• Take Five: Stoned

    Oliver Stone's hastily assembled, curiously timed film biography of George W. Bush, W., opens everywhere today.  "Why?" is a question for the ages; Bush is not only still alive, he's still President of the United States, and the movie was completed before one of the major events of his administration actually happened.  Couldn't Stone have waited a few years?  After all, Jim Morrison had been in the ground for two decades before Stone got around to making a crappy movie about him.  Our own Scott Von Doviak has already done the heavy lifting of actually seeing W., and his review suggests that it's another non-triumph for Ollie; but in this case, as much as we may find the guy off-putting, Take Five comes to praise Stone, not to bury him.  As we do every time he comes out with a new movie, we float our favorite theory about the man:  that he's actually a very good writer who failed upwards and became a very mediocre director, a living example of the Peter Principle.  With the sole (and bewildering) exception of Evita, Oliver Stone hasn't written a movie he didn't also direct in over twenty years; but lest we forget, in his early years, Stone was considered a top-notch screenwriter who was expert at plucking the key themes out of someone else's vision -- making them lean, mean, and, perhaps most memorably, violent in an incredibly compelling way.  So today, we're going to look at five movies which Stone didn't direct, but whose screenplays he fully or partly wrote -- almost all of which we like more than most of the films where he was behind the camera.

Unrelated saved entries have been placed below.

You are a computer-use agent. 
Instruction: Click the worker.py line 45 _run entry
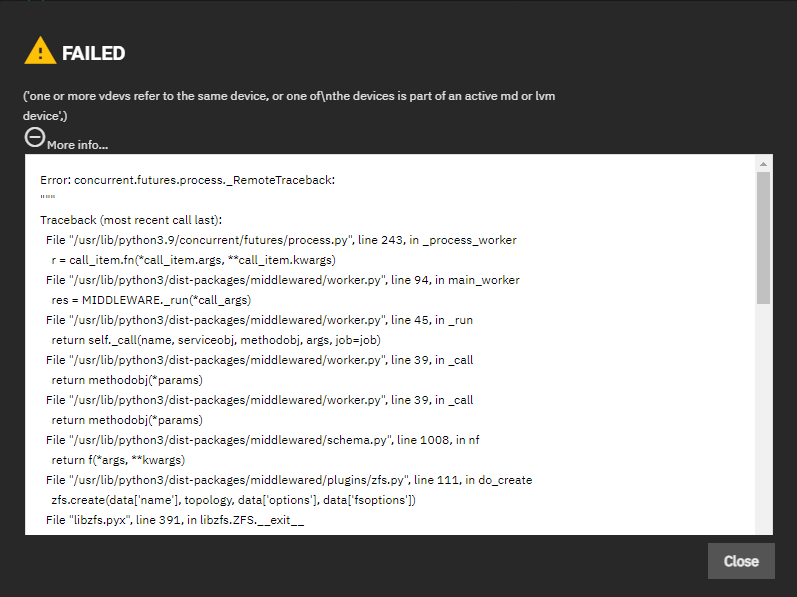[259, 320]
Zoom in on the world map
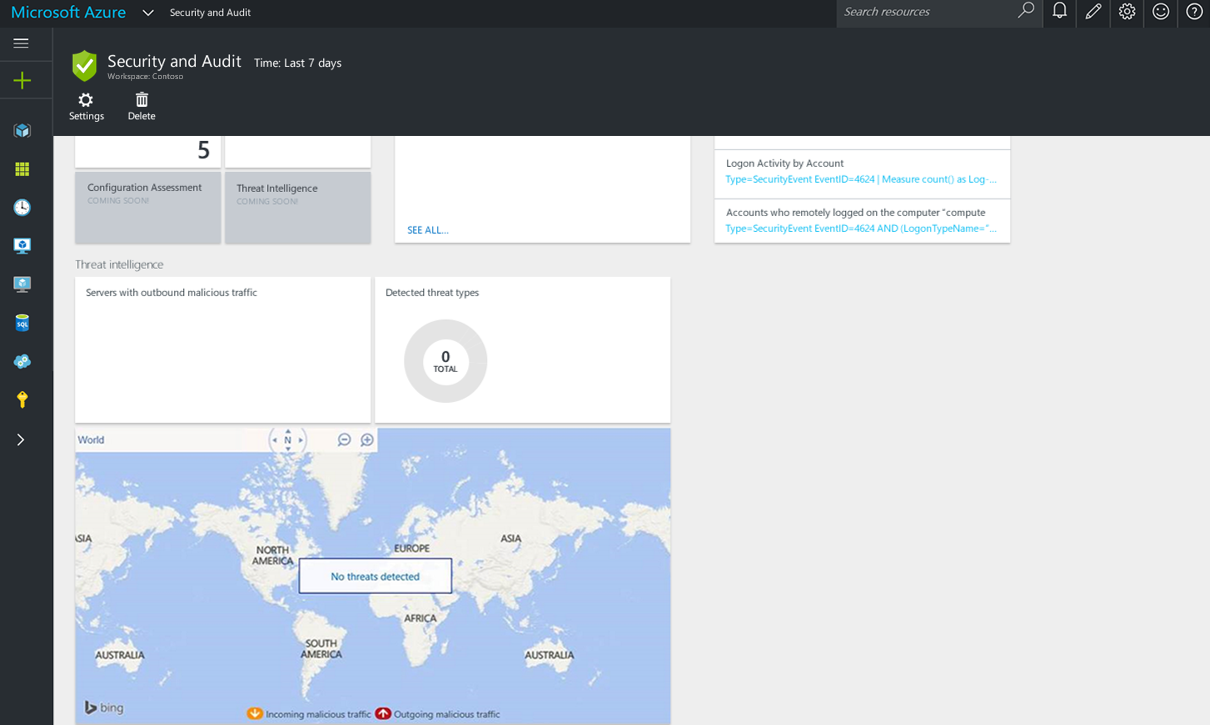This screenshot has width=1210, height=725. coord(366,439)
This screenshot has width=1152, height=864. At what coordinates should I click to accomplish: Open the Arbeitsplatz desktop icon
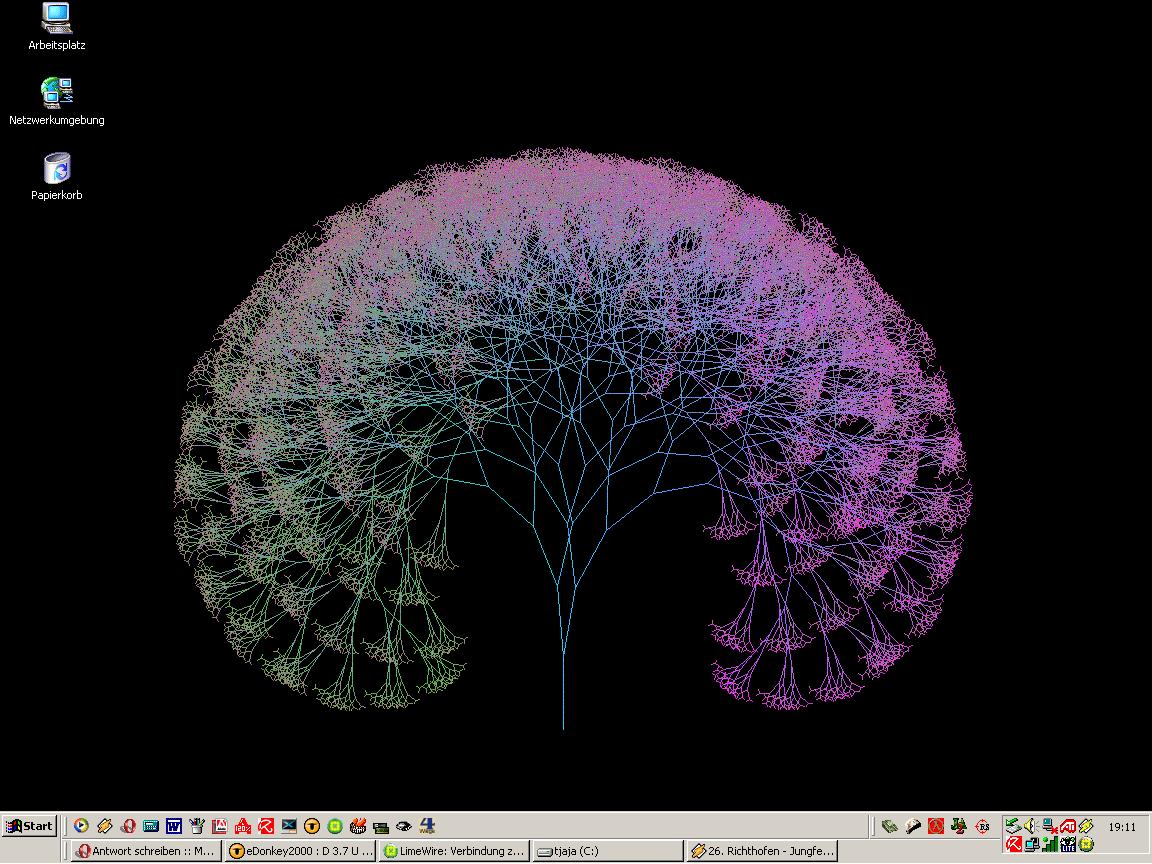coord(57,20)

    MIDNIGHT EXPRESS (1978)

    Directed by the erratic Alan Parker, the infamous, controversial Midnight Express was a 32-year-old Oliver Stone's first major motion picture as a screenwriter.  It went on to become a huge box office success, as well as spurring a major moral panic over drug smuggling and making the words "Turkish prison" as paralyzing as an ice cube down the back of the shirt.  Unsurprisingly, in later years, it became clear that Stone's screenplay was a wildly over-the-top exaggeration full of fabrications, distortions and outright nonsense, despite its claim of being based on a true story; even the real-life Billy Hayes repudiated it.  But that was, and to some extent still is, the genius of Oliver Stone:  he could extrapolate the juciest meat of a story and sizzle it up into an absurd paranoid fantasy you couldn't help but devour.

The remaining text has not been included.